France Economic Outlook Post Covid

After the pension crisis and the “gilets jaunes”, the darkest hours of the pandemic and a 40-years-long-cycle of liberal economic policies starting in the 1980s, the issue of purchasing power has emerged as a central topic in the French public debate. But the very idea that purchasing power can be an indicator of progress and living standards needs to be questioned. 

Admittedly, purchasing power remains a statistical indicator to describe an economic phenomenon as objectively as possible. But it also has many pitfalls.   

Purchasing power can be broken down into two main groups: on the one hand, gross wages or wages net of employer and employee taxes, and on the other hand, a consumer price index for a representative basket of household goods (eg. food, beverages, newspapers and periodicals, housing, water, gas, electricity, communication, education, restaurants and hotels). For over a decade, economic research institutes have found that “gross disposable income” (gross wages minus the consumer price index) tend to increase. The measures taken more recently by the French government in response to the “gilets jaunes” crisis certainly fit that tendency: an activity bonus, tax exemptions for supplementary hours, part-time work… 

But as any index, purchasing power is a weighted average. The weighting of goods leads to biased information, particularly in the price index, where some increases are under-weighted (eg. baguettes) and others are over-weighted (eg. electrical appliances, hifi or cars). This explains why we can observe an improvement of the index in parallel to a rise in inequality, or a decrease in wages in service and care jobs. As mini-jobs are spreading, these activities are mainly exercised by the middle class. Finally, the continued increase of energy prices, which has the largest impact on the more modest households, remains insufficiently integrated in the purchasing power index. Beyond the issue of rising energy and fuel bills, this under-weighting also reflects our delay in the energy transition in a world where “business as usual” with fossil fuels is no longer an option. 

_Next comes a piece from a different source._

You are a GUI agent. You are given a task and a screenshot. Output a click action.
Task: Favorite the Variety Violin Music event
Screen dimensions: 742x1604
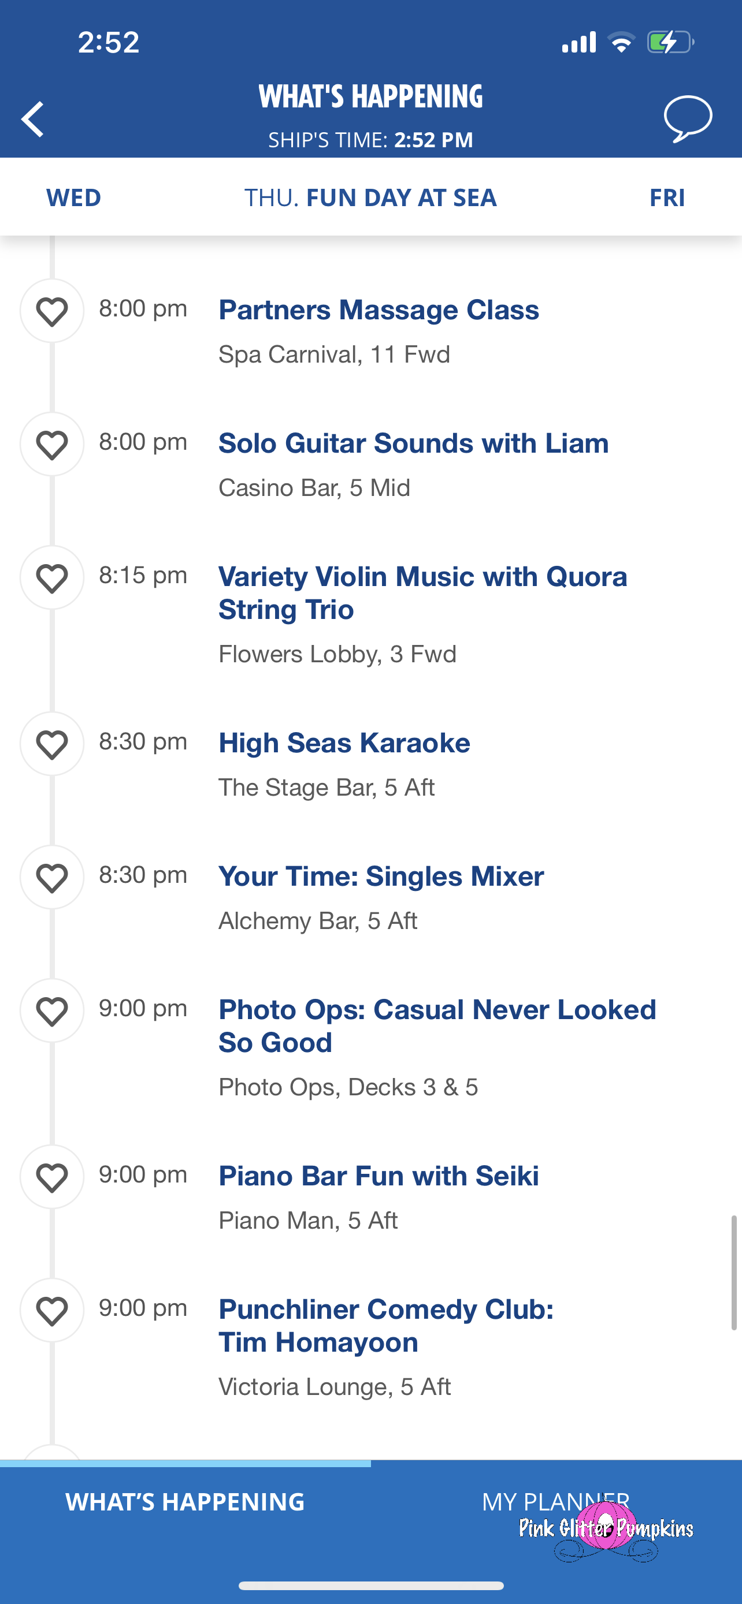point(52,577)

Just like the government’s communication praising the supposedly positive evolution of purchasing power, these biased estimates are defied today by the impression of the French population that its purchasing power is decreasing. It is true that on average, wages are not decreasing and that the consumer price index is not increasing. But essential and inelastic spending, which represents a higher share of total spending for the lowest income households, is increasing. This is often spending linked to our social behaviours, such as increasing average sizes of homes, increasing rents, overconsumption of food, inflated water and energy bills resulting from the multiplication of showers and screens used in a day, insurances for bikes and dogs, transportation costs for jobs located far away from homes, leisures, interest payments on consumption credits, etc. There is a need to review our luxury expenses!

But the gap between the decrease in purchasing power felt by the French and the official statistics is not only due to our luxury tastes and trends. In fact, economic indicators are increasingly distancing themselves from the economic reality. First, because most estimates are based on a two-person household with two incomes. Admittedly, progress has been made with the introduction of the “consumption unit”, which allows for the individual accounting of purchasing power. Nevertheless, French authorities are doing a poor job of evaluating the precarity and changes in employment and purchasing power resulting from automation and technological progress. There is a multiplication of short-term contracts, an accumulation of small jobs, an increase of single-parent households, as well as post-divorce and youth precarity. All these categories do not fit the models. Not only do these indicators no longer capture the risks of the world of the jobs of tomorrow, but they also prevent the adoption of modern and much needed economic policies.